Christmas Eve and Day

Christmas Eve concludes Las Posadas activities. At midnight, most families attend mass together, then retire to their homes for a large feast of traditional Mexican dishes. After the meal, children might play games or break piñatas. Adults may exchange gifts with one another. Christmas Day is a national holiday and a religious holiday.

Piñata Fiesta Cabo San Lucas Mexico

Day of the Innocents

According to Mexconnet, the Day of the Innocents used to be a day that commemorated King Herod's order to murder all children under the age of two. Today, it is celebrated more as a prank-filled day similar to that of April Fool's Day in the U.S. People are not supposed to lend anything to others on this day or they may not get it back. Notes and small treats might be given to those who are "innocent" and fall for the prank.

Dia de los Reyes

The Three Kings Day celebrates the arrival of the three Magi in Bethlehem to see the baby Jesus. It is also the Epiphany in the church calendar. Unlike children in the U.S., who put out stockings on Christmas Eve, many Mexican children will place shoes out for the kings to fill on their journey to visit Jesus.

Later in the day, families will host a small meal called merienda, where rosca de reyes cake is served with a warm cup of chocolate. As noted earlier, this cake it is sweet bread in the shape of a ring that has a small baby hidden inside. The person who is served the slice with the baby must host a party on the final day of the Christmas season.

Candlemas

Candlemas, or Candelaria, is the last day of celebration for the holiday. On this day, the Nativity scenes are taken down. Sometimes, the figure of baby Jesus is brought to a temple to be blessed. Parties are hosted by the person who was served the special slice of rosca de reyes sweet bread.

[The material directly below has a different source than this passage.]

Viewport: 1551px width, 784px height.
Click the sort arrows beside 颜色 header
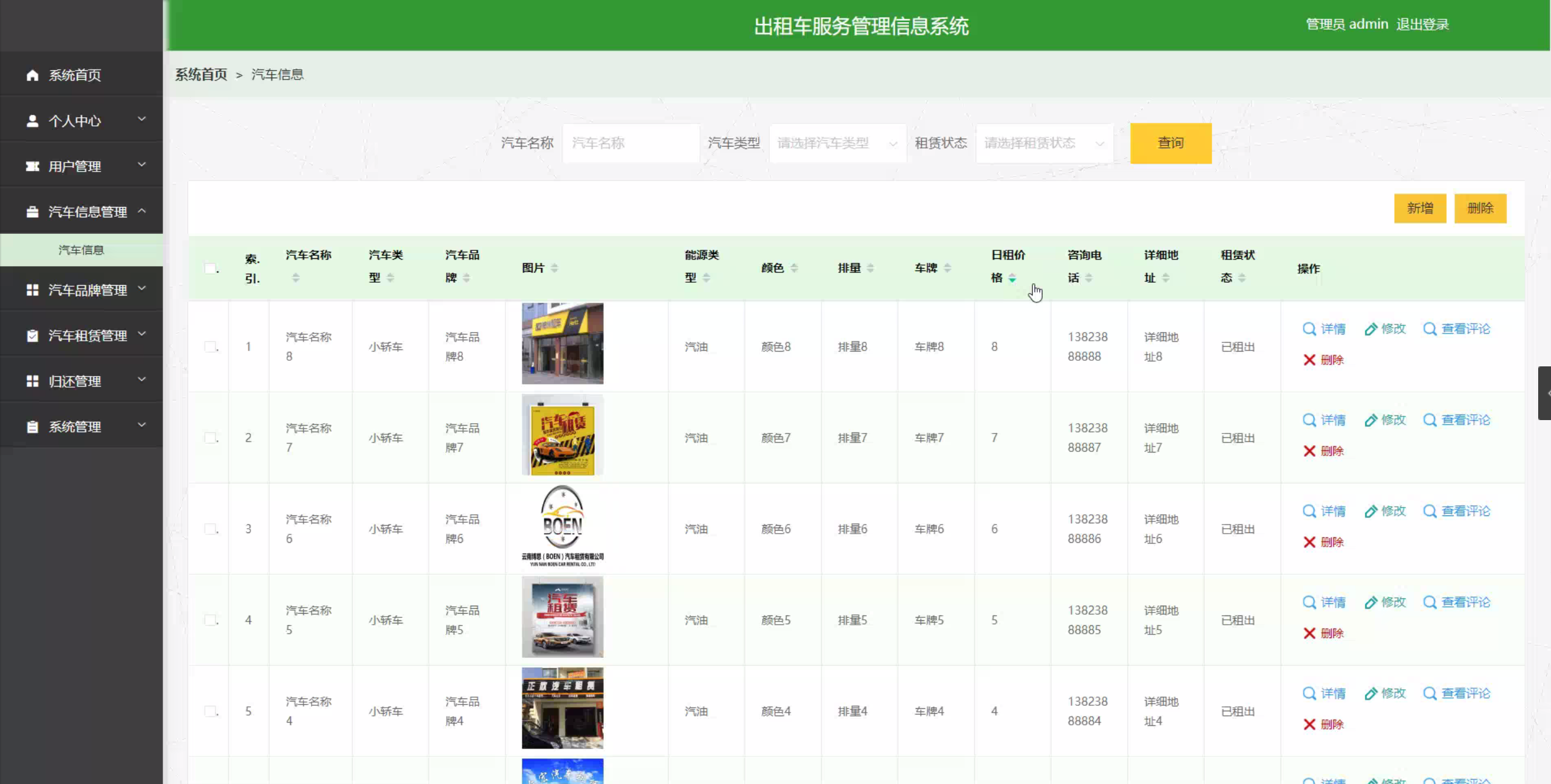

Mexico City Christmas Street Decorations

Traditional Trimmings

Traditional trimmings of the season, such as large displays of light decorations or snowmen, are not usually found in Mexico. The weather can be anywhere from freezing cold to balmy warm depending on the location. Christmas decorations vary by region and may include:

  • Nacimientos which are the nativity scenes and the most significant decoration of Christmas.
  • Ornaments hung on Christmas trees, doors, and windows may be bought or handmade from paper, wood, tin or clay and are typically colorful, bright and festive.
  • Luminarias, festive candles, traditionally represent the lighting of the way for Mary and Joseph while on their search for somewhere to stay and are used during the celebration of Las Posadas.
Luminarias Overlooking El Paso and Juarez
  • Flor de Nochebuena, or poinsettias, are a traditional Christmas flower native to Mexico. The star shape of the flower has been thought to resemble the star of David.
Poinsettia Flower Plant
  • Piñatas are traditional decor during Christmas and are often in the shape of a star with 7 points.
Star christmas Piñata
  • Religious figures, icons or saints of the Catholic religion are common decor during Christmas.
  • Westernized images of Santa Claus and reindeer are also quite popular.

Celebrating the Birth of Jesus

The focal point of Mexican Christmas traditions is rooted in the Christian beliefs of the people. Festivities and parties abound, celebrating the joyous news of the birth of baby Jesus as told in the Bible.